Text passage.
──────────────────────────────
3.3. Centralized Driving Directions to Minimize Infrastructure Congestion and Risk

An alternative line of research addresses the challenge of centralized, intelligent traffic planning by dynamically diverting vehicles in real-time to reduce both localized risks and overall network congestion. The goal is to develop traffic management systems in which a central planner optimizes vehicle routes to protect vulnerable infrastructure, such as bridges, while simultaneously minimizing congestion across the monitored road network.

Major contributions in this field include [40] that developed a real-time optimization model that assigns vehicle paths to minimize risk to sensitive road structures. If vehicles are diverted, the algorithm seeks paths that lessen congestion elsewhere in the network. Computational experiments with real data confirmed the model’s efficacy in preventing dangerous situations while managing overall congestion. A comprehensive review of methods bridging user equilibrium and system optimum in static traffic assignment was provided in [41], detailing approaches where a central coordinator assigns optimal paths to minimize road congestion. The paper offers algorithms and models relevant to centralized re-routing for congestion management, aligning with the need to balance individual and system-level routing objectives.
──────────────────────────────
Data entries.
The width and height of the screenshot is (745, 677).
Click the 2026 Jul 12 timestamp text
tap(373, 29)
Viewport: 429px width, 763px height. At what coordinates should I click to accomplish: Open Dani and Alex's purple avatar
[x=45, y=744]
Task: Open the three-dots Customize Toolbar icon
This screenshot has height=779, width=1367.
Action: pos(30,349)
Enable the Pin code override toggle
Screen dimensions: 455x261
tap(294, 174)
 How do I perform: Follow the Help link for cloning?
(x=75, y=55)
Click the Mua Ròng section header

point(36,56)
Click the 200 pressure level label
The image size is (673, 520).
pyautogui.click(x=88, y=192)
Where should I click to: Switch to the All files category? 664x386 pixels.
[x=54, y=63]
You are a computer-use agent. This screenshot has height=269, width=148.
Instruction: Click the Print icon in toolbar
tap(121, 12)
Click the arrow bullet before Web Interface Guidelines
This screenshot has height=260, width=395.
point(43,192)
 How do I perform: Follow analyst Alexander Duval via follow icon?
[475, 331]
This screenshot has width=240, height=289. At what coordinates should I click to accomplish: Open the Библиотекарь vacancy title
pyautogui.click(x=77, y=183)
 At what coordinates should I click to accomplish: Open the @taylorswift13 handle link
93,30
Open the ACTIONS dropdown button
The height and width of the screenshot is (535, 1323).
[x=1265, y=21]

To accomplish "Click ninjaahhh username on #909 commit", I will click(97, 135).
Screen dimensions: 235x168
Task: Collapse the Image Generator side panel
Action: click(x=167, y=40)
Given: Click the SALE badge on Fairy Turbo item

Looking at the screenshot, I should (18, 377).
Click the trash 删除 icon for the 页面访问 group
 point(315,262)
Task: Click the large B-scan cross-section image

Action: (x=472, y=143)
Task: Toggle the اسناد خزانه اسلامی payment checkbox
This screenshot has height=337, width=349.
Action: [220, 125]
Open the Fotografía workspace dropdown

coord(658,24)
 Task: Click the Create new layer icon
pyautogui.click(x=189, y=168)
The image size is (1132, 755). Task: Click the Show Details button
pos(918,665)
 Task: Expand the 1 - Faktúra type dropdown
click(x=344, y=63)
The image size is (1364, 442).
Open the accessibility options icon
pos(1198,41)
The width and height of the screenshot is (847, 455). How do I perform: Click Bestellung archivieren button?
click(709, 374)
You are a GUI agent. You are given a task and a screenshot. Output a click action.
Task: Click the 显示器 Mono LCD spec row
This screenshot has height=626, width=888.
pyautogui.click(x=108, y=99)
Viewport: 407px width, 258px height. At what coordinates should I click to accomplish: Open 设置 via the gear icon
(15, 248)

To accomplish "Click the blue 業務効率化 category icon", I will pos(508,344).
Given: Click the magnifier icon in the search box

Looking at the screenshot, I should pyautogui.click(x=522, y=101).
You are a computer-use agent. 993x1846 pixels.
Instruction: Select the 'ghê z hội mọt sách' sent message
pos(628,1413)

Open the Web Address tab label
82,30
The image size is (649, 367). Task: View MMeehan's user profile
──────────────────────────────
What to do.
A – Reproduce the part of the traffic planning passage between "An alternative line" and "monitored road network.", inclusive.
B – According to the traffic planning passage, why does a central planner divert vehicles in real time? Answer in one to three sentences.
C – What example of vulnerable infrastructure does the traffic planning passage name?

Task-by-task answers.
A –
An alternative line of research addresses the challenge of centralized, intelligent traffic planning by dynamically diverting vehicles in real-time to reduce both localized risks and overall network congestion. The goal is to develop traffic management systems in which a central planner optimizes vehicle routes to protect vulnerable infrastructure, such as bridges, while simultaneously minimizing congestion across the monitored road network.

B – A central planner diverts vehicles in real time to reduce both localized risks and overall network congestion. The aim is to protect vulnerable infrastructure, such as bridges, while also keeping congestion low across the monitored road network.

C – Bridges.